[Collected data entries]
· · ·

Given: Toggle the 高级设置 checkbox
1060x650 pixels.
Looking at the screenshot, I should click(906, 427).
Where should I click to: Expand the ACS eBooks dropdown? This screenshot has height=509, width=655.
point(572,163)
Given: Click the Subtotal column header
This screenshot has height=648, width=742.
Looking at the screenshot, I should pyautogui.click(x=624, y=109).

· · ·

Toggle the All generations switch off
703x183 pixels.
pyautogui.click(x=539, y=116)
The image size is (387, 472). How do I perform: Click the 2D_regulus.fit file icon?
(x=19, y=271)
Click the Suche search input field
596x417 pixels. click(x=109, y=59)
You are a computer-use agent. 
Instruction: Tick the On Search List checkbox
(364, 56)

· · ·

The answer must be a single number: how many lines of the data include the string "Given".

RESULT: 2